We are often consulted to design skill-building programmes or high-performance initiatives as a result of the employee satisfaction surveys or other types of organizational assessments. When the organization is not happy with the results and commits to improve its performance one of the most common solution sought for is to “do more”: offer more training or create more systems and processes.What organizations fail to discern is the difference between technical challenges and adaptive challenges. As Harvard Prof. Ronald Heifezt describes, technical challenges are those whose set of competences and skills required to have success exists already, even if not known yet, and lay in the same realm of the current paradigm or mindset. Adaptive challenges require that people develop a whole new set of mindsets, values and ways of doing business. Adaptive challenges is about personal and collective transformation, is about challenging the current assumptions underlining the current culture and reframing it. The problem is that organizations look for technical solutions to address adaptive challenges and it never works.“Adaptive” pressure in biology is when the successful response to the environment comes from outside the current possibilities and capacity of the organism. It means that the organism must observe its processes and discern what is still working, what needs to be abandoned and what needs transformation to succeed in a changed environment. This is what an organization must do when the environmental conditions change or when old tested strategies do not work anymore.
Adaptive challenges cannot be dealt with “more of the same” (more training, more systems, more meeting, more pressure, etc.). What leaders need to be successful is walking a path of self-discovery and development that enables them to undergo a personal and collective transformation and be at ease with the uncertainty of exploring new territories.

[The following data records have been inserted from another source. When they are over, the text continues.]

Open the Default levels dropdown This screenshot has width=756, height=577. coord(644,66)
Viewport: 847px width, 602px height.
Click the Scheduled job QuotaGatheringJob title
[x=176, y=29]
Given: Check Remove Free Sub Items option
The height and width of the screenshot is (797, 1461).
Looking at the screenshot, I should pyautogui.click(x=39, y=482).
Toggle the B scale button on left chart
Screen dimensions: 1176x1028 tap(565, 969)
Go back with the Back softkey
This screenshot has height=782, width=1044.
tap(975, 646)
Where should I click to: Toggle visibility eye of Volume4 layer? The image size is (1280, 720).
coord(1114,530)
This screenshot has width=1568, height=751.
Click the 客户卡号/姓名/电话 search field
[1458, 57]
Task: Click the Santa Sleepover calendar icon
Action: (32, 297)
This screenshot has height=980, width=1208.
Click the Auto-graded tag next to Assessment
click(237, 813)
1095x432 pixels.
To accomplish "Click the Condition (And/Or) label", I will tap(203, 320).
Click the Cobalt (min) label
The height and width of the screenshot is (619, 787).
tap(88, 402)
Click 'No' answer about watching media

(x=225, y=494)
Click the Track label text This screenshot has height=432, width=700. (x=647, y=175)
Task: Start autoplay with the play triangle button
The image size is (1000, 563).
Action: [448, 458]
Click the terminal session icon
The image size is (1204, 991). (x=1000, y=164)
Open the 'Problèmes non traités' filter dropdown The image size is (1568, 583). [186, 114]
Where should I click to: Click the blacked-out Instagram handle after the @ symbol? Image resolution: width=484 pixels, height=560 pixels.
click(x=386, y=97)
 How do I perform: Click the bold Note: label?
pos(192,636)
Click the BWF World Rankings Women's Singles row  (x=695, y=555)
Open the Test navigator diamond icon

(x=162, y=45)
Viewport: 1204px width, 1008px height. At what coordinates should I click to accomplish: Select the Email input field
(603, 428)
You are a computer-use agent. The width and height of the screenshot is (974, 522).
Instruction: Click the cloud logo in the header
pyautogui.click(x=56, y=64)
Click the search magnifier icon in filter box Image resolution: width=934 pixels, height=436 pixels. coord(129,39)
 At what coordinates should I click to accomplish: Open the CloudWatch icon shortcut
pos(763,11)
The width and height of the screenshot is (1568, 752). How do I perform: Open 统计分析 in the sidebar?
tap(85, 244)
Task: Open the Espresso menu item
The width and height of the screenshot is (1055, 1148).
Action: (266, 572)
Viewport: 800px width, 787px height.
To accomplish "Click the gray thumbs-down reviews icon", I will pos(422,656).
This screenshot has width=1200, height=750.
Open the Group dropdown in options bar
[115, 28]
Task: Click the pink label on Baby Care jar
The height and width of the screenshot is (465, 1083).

In our transformation programmes we equip leaders to become adaptive leaders and this journey include:

Observation:

leaders must look at what is really happening in the environment and among the employees, what is really happening in the system, what culture has been developing in the organization, their role in this culture. Prof. Heifetz talks about “getting on the balcony” of a situation and observe from that higher point of view.

Awareness:

leaders must become aware of the personal and collective meaning-making process underlying the unwanted results and become familiar with how this process and our fear-based , survival biology of each human being tends to reiterate old-engrained patterns and to sabotage the desired change.

Questioning assumptions:

Leaders must develop the ability to turn what is subject to them (their emotions, fear-based patterns, ideology, strategies) into object in order to question the way they make sense and interpret what’s going on inside and outside of them. In other words, as Harvard Professor and my colleague Robert Kegan puts it, something that we are not aware of (because it is embedded in our subjective awareness), we later become aware of objectively. When something is object to us we can take a perspective on it, hold it as external to our own experience, and take responsibility for it, and transform it, because we are no longer captive to it.

Generate new mindsets and behaviors:

Mastering the process just described enables leaders to free themselves from old limiting mindsets and meaning-making patterns creates the space for a new, more evolutionary and effective repertoire of behaviors and skills for addressing adaptive challenges.

We now live in a world characterized by rapid change, accelerating scientific and technological breakthroughs and an unprecedented level of competitiveness. These challenges are all adaptive and ask for a greater capacity for innovation, self-management, personal responsibility and self-direction.